E, por acaso, foi justamente essa guerra o tema de um debate que teve lugar esta semana, durante o Festival de Cinema Tribeca.
"Boa parte dos desentendimentos entre nós e o mundo árabe acontecem porque as pessoas não entendem o ponto de vista do outro", disse Neil McFarquhar, diretor da sucursal do Cairo do New York Times e um dos debatedores que discutiu a imagem dos EUA no exterior no Centro Tribeca de Artes Performáticas.
"As palavras realmente significam muito na língua árabe", afirmou McFarquhar, chamando a atenção para a reação suscitada contra o uso da palavra "cruzada" pelo presidente Bush num discurso pós-11 de setembro. "Os EUA enfrentam um problema de vocabulário no mundo árabe."
Embora os políticos tenham sido vistos como os principais culpados pela visão que se tem dos EUA no exterior, os debatedores de Tribeca também colocaram a culpa em Hollywood.
"Sabemos que uma das causas principais do sentimento antiamericano é a onipresença da cultura popular americana", disse o presidente da DDB Worldwide, Keith Reinhard, que integra uma força-tarefa que estuda as causas do antiamericanismo.
"Os adolescentes se sentem especialmente atraído pelo que, segundo alguns, é o pior entre nossa produção de entretenimento.

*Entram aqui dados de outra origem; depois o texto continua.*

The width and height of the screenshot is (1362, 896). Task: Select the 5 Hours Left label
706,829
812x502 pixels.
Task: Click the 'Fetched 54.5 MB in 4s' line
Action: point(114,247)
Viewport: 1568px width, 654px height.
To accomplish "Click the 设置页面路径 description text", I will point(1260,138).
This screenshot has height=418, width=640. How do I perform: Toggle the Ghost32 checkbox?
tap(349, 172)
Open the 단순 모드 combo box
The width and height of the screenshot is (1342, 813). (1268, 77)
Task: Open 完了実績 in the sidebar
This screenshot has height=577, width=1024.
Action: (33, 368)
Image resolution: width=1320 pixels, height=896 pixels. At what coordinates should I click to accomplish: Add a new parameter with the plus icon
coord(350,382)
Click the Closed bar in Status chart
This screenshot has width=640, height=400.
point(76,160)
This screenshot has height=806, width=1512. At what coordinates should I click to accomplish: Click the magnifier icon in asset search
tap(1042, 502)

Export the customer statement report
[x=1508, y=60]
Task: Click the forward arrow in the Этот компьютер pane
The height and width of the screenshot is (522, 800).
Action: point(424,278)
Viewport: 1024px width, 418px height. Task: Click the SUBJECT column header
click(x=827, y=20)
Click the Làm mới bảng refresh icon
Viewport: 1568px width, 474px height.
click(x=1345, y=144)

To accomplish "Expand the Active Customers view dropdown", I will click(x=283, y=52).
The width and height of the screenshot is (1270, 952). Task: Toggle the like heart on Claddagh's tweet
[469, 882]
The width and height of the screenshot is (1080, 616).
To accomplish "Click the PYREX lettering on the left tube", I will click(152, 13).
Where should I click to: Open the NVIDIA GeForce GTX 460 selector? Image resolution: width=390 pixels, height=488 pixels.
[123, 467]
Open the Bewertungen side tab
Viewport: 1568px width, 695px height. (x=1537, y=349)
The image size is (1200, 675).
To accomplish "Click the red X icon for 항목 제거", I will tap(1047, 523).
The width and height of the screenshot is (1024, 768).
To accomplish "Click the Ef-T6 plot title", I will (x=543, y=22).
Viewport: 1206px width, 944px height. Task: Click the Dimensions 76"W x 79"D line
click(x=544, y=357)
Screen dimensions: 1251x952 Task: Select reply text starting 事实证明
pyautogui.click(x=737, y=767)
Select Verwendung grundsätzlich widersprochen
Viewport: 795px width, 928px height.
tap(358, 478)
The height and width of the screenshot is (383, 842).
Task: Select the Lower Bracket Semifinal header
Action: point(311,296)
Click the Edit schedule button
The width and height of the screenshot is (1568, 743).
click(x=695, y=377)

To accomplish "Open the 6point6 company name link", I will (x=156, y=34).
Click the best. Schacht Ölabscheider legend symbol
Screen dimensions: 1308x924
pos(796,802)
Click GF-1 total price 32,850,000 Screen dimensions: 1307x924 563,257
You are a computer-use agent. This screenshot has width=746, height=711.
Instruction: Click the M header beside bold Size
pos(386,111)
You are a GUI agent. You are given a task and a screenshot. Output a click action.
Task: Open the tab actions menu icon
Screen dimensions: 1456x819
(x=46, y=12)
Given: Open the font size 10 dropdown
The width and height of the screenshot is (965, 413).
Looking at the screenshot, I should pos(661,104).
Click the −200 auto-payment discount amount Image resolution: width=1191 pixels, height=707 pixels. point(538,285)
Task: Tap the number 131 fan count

Os jovens estrangeiros estão aprendendo a odiar o país que lhes provê esse entretenimento."
Misher concorda que "o que as pessoas pensam de nós tem importância crucial", especialmente quando se sabe que a receita internacional compõe "60 por cento do mercado". Mas ele também defendeu o cinema americano.
"Não existe um filme de Hollywood, existem 600 filmes por ano", explicou. "Fica difícil definir 'é isto o que Hollywood faz'."
"A mídia poderia exercer um papel mais produtivo, e os empresários e o setor de entretenimento poderiam ter uma participação muito grande na criação de uma convivência pacífica", observou a debatedora Mariamm Shahin, roteirista e produtora freelancer que já trabalhou para programas como "Nightline".
Reinhard destacou a realidade sombria de como as empresas americanas podem ser afetadas pelo "esfriamento do sentimento geral em relação à cultura americana".
"Há sinais alarmantes de sentimento antiamericano, e não apenas no Oriente Médio", disse ele.
"Este é um problema grande para as empresas americanas. Existem dez restaurantes apenas em Hamburgo que se negam a vender cigarros Marlboro ou a aceitar cartões de crédito americanos. Muitos lugares hoje se negam a estocar marcas americanas. Temos clientes que precisam compreender como os Estados Unidos estão sendo percebidos no mundo."